- _Task goal_: In the data below, find every line with the word "will" and copy it.

START Material for the task

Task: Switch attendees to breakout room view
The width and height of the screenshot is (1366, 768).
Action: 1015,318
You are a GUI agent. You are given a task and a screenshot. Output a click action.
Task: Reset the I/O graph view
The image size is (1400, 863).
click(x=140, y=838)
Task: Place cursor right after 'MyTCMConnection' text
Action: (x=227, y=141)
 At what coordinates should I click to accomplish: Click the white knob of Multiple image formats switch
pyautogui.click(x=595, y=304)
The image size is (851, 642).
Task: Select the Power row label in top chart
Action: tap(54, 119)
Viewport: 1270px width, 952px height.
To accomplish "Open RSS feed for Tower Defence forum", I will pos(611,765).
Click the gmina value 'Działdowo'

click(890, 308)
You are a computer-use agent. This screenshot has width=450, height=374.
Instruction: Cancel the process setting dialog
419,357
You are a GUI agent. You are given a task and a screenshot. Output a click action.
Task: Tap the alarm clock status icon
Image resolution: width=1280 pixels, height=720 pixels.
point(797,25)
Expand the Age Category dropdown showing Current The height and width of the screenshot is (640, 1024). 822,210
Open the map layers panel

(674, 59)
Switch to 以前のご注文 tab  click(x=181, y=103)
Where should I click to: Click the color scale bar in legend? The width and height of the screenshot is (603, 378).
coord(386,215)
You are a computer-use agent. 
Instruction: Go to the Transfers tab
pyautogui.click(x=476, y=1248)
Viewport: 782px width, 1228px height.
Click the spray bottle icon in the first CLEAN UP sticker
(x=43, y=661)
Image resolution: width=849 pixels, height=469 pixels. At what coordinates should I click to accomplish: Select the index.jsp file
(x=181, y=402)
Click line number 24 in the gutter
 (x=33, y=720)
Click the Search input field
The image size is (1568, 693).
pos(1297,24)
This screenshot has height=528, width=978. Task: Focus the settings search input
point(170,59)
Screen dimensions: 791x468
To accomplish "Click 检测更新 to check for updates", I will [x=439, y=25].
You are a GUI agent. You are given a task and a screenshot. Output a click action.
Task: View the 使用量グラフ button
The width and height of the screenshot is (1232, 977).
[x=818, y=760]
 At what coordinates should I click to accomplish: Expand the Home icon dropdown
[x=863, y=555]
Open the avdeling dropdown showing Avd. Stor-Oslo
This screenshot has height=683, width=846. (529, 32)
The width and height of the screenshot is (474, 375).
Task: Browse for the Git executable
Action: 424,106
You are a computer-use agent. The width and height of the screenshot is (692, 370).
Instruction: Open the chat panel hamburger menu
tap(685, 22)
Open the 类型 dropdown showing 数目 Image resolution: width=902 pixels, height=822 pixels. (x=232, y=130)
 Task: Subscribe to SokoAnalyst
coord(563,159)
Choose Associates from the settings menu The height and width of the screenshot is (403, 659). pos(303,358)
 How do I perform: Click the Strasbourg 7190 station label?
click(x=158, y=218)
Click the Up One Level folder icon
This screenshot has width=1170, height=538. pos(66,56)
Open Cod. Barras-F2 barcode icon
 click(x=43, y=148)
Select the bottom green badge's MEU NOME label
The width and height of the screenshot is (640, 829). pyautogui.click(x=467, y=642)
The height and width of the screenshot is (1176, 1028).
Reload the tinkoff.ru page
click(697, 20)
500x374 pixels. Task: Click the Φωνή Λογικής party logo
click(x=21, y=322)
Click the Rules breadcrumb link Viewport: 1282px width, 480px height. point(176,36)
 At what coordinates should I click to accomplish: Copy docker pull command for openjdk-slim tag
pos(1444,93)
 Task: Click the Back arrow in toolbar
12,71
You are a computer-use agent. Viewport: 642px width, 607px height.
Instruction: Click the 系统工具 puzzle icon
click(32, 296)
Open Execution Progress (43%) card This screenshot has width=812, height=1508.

END Material for the task

- _Task result_:
To accomplish "Open RSS feed for Tower Defence forum", I will pos(611,765).
To accomplish "Click 检测更新 to check for updates", I will [x=439, y=25].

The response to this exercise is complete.